:: EXERCISE PROMPT ::
Transcribe the records in full.

:: WORKING DATA ::
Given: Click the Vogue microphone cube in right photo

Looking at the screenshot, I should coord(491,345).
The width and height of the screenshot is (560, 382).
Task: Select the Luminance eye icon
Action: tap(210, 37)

:: ANSWER TO THE PROBLEM ::
Given: Click the Vogue microphone cube in right photo

Looking at the screenshot, I should coord(491,345).
The width and height of the screenshot is (560, 382).
Task: Select the Luminance eye icon
Action: tap(210, 37)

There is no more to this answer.